Suppose I have the following multiprocessing structure:
import multiprocessing as mp
def worker(working_queue, output_queue):
while True:
if working_queue.empty() == True:
break
else:
picked = working_queue.get()
res_item = "Number " + str(picked)
output_queue.put(res_item)
return
if __name__ == '__main__':
static_input = xrange(100)
working_q = mp.Queue()
output_q = mp.Queue()
results_bank = []
for i in static_input:
working_q.put(i)
processes = [mp.Process(target=worker,args=(working_q, output_q)) for i in range(2)]
for proc in processes:
proc.start()
for proc in processes:
proc.join()
results_bank = []
while True:
if output_q.empty() == True:
break
results_bank.append(output_q.get_nowait())
if len(results_bank) == len(static_input):
print "Good run"
else:
print "Bad run"
My question: How would I 'batch' write my results to a single file while the working_queue is still 'working' (or at least, not finished)?

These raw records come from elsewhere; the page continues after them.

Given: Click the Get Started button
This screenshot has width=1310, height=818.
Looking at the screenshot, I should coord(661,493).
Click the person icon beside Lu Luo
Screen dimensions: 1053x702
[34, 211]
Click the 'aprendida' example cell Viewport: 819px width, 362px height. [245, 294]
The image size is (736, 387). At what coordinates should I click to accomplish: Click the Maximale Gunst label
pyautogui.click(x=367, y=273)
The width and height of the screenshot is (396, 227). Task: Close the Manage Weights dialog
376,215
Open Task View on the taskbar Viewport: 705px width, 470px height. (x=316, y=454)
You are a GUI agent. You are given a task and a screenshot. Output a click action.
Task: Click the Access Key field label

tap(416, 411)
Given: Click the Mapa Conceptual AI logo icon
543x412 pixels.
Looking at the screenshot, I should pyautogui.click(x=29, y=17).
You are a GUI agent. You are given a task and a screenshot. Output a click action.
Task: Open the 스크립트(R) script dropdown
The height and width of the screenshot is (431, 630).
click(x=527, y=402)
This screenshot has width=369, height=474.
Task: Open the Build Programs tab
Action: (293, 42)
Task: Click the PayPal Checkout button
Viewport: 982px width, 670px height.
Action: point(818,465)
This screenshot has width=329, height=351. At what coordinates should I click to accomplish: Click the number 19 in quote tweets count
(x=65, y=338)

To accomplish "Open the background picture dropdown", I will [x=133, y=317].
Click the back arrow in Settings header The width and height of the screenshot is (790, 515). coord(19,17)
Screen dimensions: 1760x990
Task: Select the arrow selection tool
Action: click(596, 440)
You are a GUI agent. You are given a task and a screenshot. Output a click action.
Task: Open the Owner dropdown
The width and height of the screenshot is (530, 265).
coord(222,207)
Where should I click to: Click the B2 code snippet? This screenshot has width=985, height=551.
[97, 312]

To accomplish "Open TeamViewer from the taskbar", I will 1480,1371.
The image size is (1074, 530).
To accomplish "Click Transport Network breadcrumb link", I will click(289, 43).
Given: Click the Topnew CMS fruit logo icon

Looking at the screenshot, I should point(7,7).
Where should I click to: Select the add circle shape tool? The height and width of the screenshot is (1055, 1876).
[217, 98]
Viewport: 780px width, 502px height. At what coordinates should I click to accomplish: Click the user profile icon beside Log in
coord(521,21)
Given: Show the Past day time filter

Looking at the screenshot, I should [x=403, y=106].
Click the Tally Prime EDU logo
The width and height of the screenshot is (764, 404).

Note: My actual data structure is not sensitive to unordered results relative to inputs (despite my example using integers).
Also, I think that batch/set writing from the output queue is best practice rather than from the growing results bank object. However, I am open to solutions relying on either approach. I am new to multiprocessing so unsure of best practice or most efficient solution(s) to this question.